My answer derive from following definition of the PhD and its thesis.
The purpose of a PhD is to train a research student as an autonomous scientist
and a good researcher — i.e., as someone deserving the grade of Doctor.
The objective of a PhD thesis is hence to demonstrate to one’s peers that its author can be considered in this way by reporting the successful* completion of a high-quality piece of research.
Depending on one's field, the monograph-style thesis can be replaced by a set of published peer-reviewed paper. The objective remains the same.
The question is then "What is an autonomous scientist and a good researcher?"
Being a good researcher means first to do science well, second to do good
science, and third to do a lot of science.
Doing science well means following its ethical rules, being thorough, honestly and appropriately reporting one’s results, crediting one’s peers for their work and acknowledging one’s work limitations, using the adequate tools and methods to solve a problem, and doing research that is reproducible.
Doing good science means addressing a relevant scientific gap, an issue that is influential, a research problem that matters for science, the society, and the industry.
Doing a lot of science means to tackle a large-scale problem, to address subsequent research gaps, to contribute to multiple issues of a coherent sub-field.
One must, however, note that these criteria are conditional to one another. Doing a lot of science serves no purpose if one does not do good science. And more importantly, doing good science serves no purpose if one does not do science well.
To this, I would add that (it is my opinion, and one may disagree) the job of a researcher is to do science.
And doing science means reporting new knowledge that is as truthful as possible.
This is achievable using the scientific method that is commonly acknowledged as the best method for creating/unveiling (depending on your ontological positioning) reliable new knowledge.
So, to pragmatically answer your question:
- the purpose a a PhD is to train you as a scientist,
- producing new (and highly reliable) knowledge is quintessentially the role of a scientist.
Hence, you cannot be recognized by your peers as a scientist (i.e., being awarded the _Doctor_ title) if you don't prove that you can produce new reliable knowledge by yourself.
The confusion might come from the fact that — as it has been highlighted in comments — scientists do literature review, and literature review are useful and valuable. However, they are not the core of what is a scientist.
It it worth highlighting again the last quoted paragraph:
These criteria are conditional to one another. Doing a lot of science serves no purpose if one does not do good science. And more importantly, doing good science serves no purpose if one does not do science well.

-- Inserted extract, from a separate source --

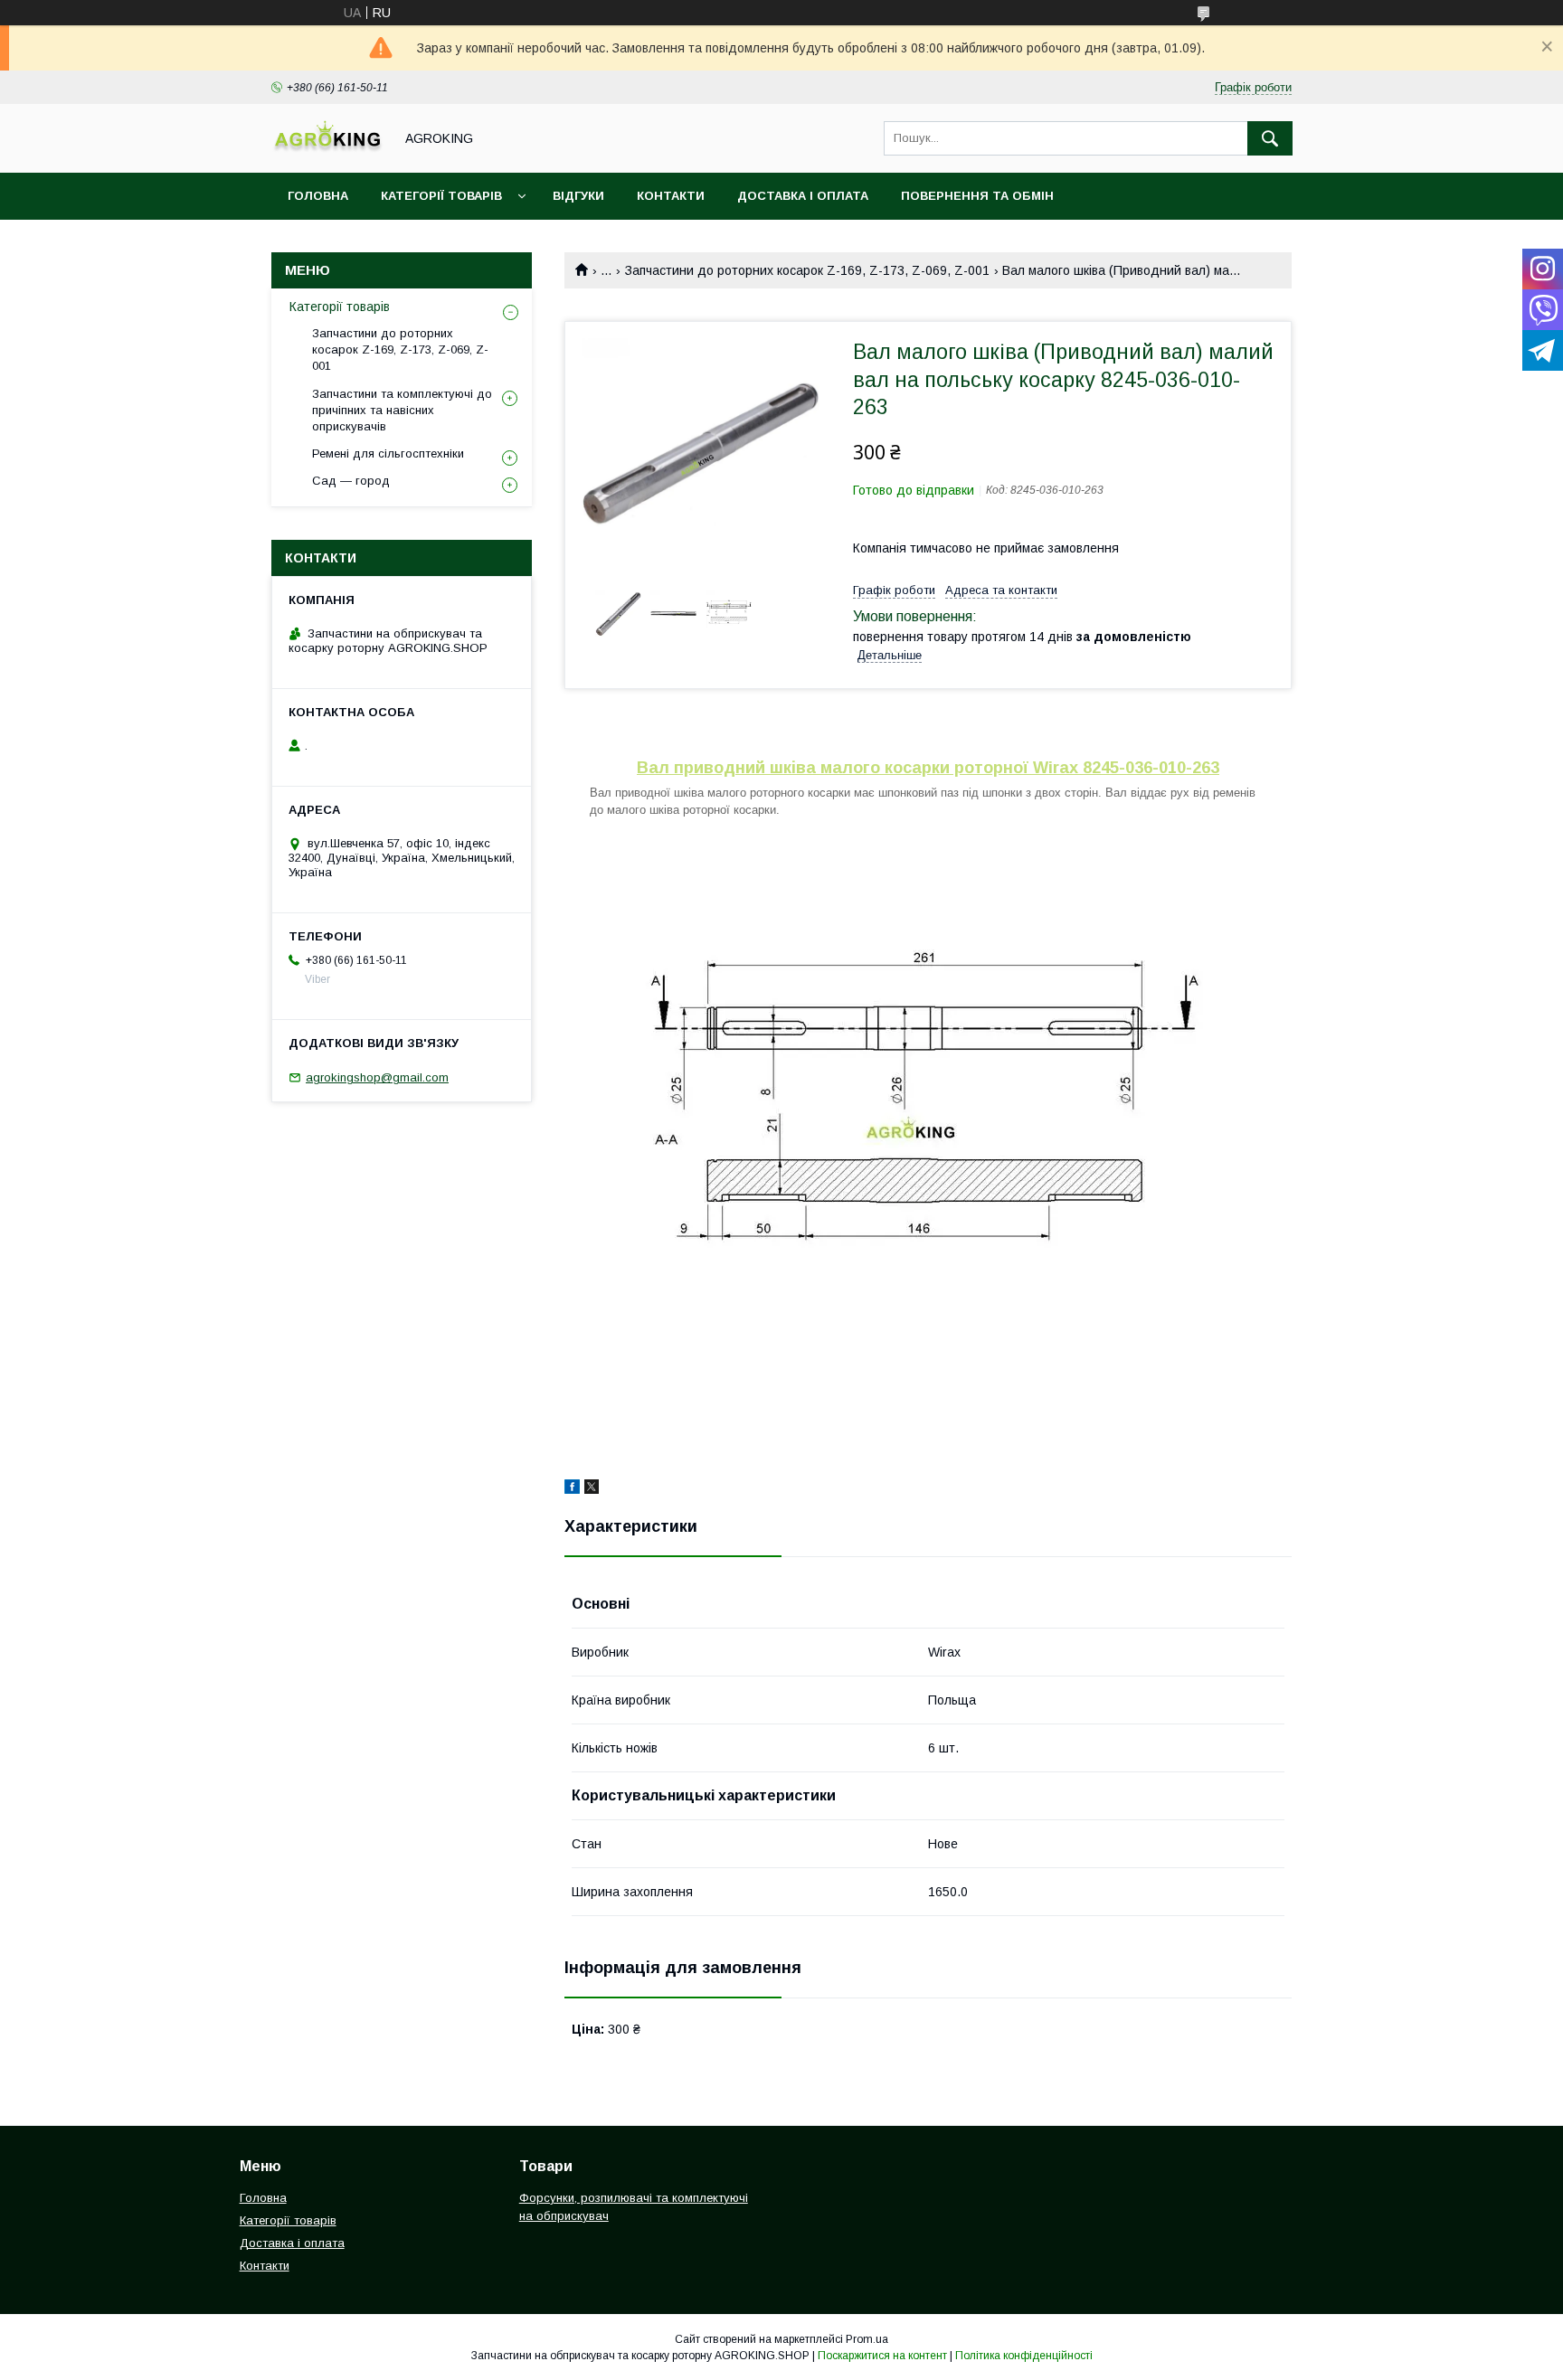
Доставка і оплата (802, 196)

Thus, I think that, when doing a PhD, one should mainly focus of the quality of one's contribution, rather than breadth or scale.
In other words: what matters is not that much what you have proven, but how you have proven it.
Of course I had the dream of a breakthrough thesis.
Yet I think that, during a PhD, it is more important to produce only a few robust, well designed experiment and well reported results on a minor "research gap"; rather than aiming to tackle a large scale issue without being able to produce robust results or reliable conclusions.
It's only once you'll have proven that you are a good researcher and autonomous scientist, that you'll be able to secure a job as a scientist/researcher.
And then you'll have time (and money, and support, and experience, …) to shoot for the stars.
Yet this is not the objective of a PhD. Everything in its own time.
Citations are excerpt of… the preface of my PhD thesis.
* Note that "successful" is to be understood as "We have completed each step of the scientific method". I.e., it does not consider whether results are positive or negative.